Exactly. When I am working with the doc present, then that is how it is done. When I cover for a day or a weekend, then it is billed out at the nonphysician rate. Facility policy still has rules about how soon the sponsoring doc must cosign notes, aside from the billing stuff. The acute care hospitals out here usually require a cosign on the same day; in the LTAC setting, usually they need to sign withing 24 business hours, which means that I can cover a weekend and they can sign on Monday. The SNFs and ECFs I am not sure as I haven't worked any of those, my guess is that billing is just done at the 85% rate, and I believe medicare rules mandate a physician visit once per month minimum.
 
While working as a hospitalist, do you round with an attending? Or are you the only one that sees the patient (not counting consults, etc.)?

When I work in an acute setting, then we do joint rounds. I will have a patient load assigned to me, and (s)he will see their patients and I will see mine. I give reports and updates on everyone to the doc. Through the same day the doc will also check out my patients personally. Kind of a "physician-extender" model, I lighten his/her workload a bit. I will do H&Ps and whatnot, but when another physician in a different specialty such as surgical or whatnot requests in IM consult for management of comorbidities, the consult might be done by my physician since they are the specialist.

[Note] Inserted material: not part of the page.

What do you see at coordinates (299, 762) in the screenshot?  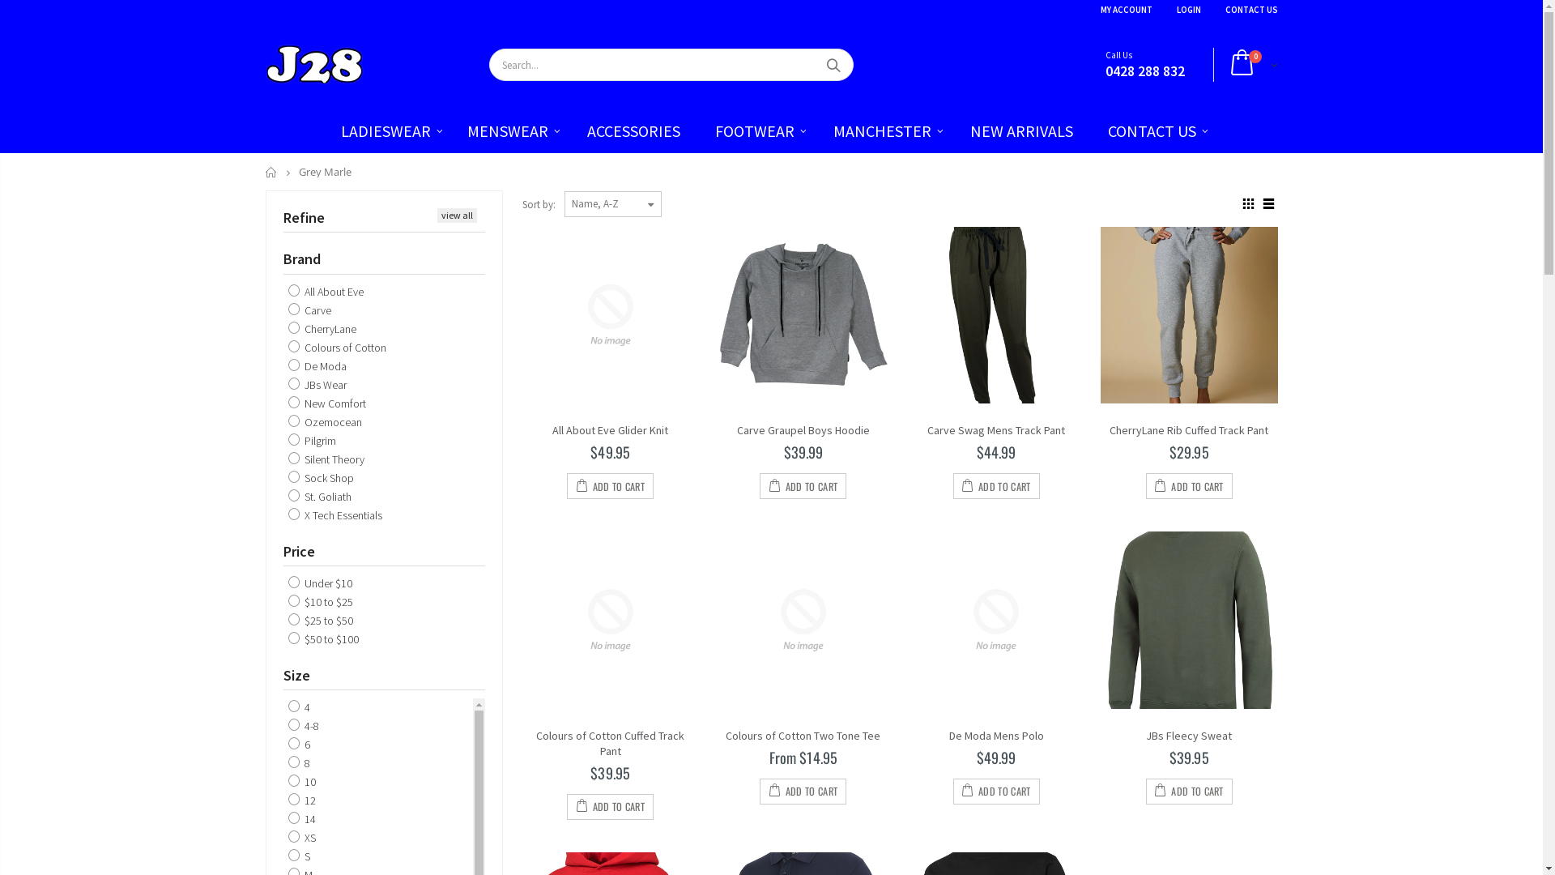 I see `'8'` at bounding box center [299, 762].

If it is straight foreward stuff, routine medical management, and stable, and the doc requesting the IM consult is okay with it, then its allright for me to do the initial consult. But my sponsoring docs are always closely involved. I view the patients as "their" patient, and I am being helpful to them within my scope.

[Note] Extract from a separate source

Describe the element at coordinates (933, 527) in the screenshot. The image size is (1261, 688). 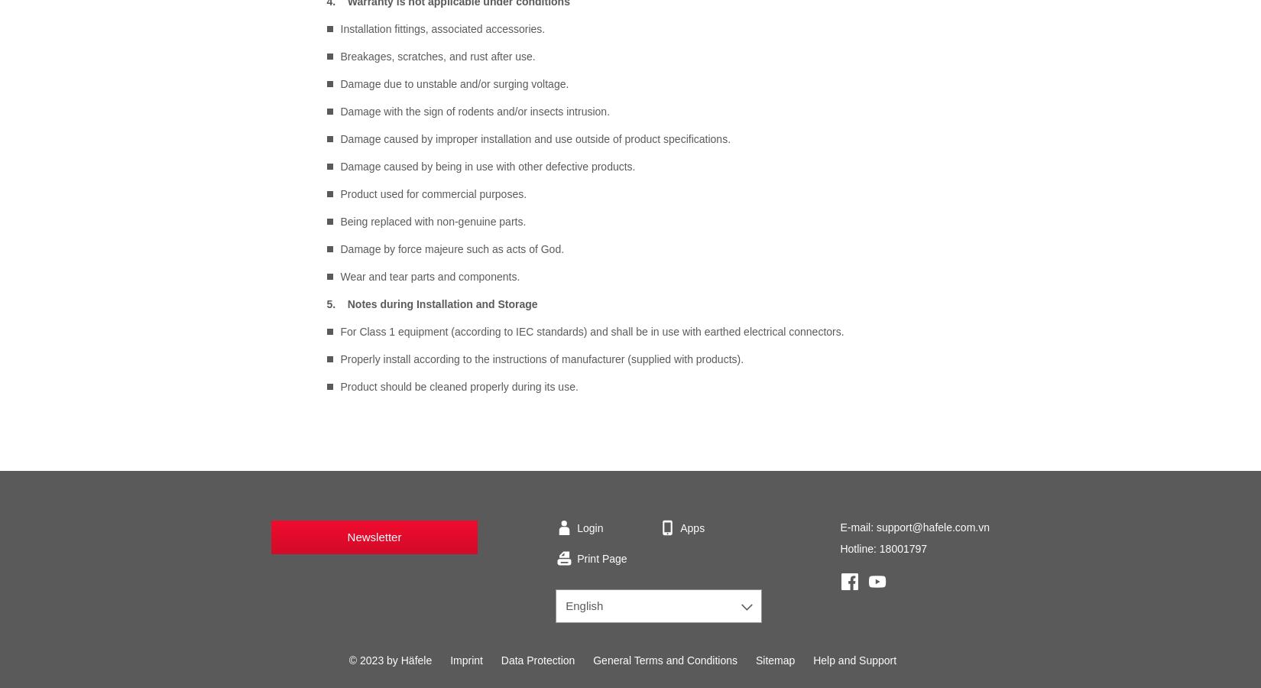
I see `'support@hafele.com.vn'` at that location.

If I cover a weekend for a doc, it is not the acute setting but rather the LTAC setting where they are more stable. I get a sign out from the doc on Friday and I sign out to them on Monday am. They tell me if they want anything specific done over the weekend, or looked into, etc. They are always immediately available by phone for me to contact with clinical questions and collaboration, and if need be they must physically come see a pt if I ask them to or the clinical situation warrents it, such as decompensation or unexpected serious event. So, they can't leave town or anything, or if they do, they have a second physician assigned for this oversight.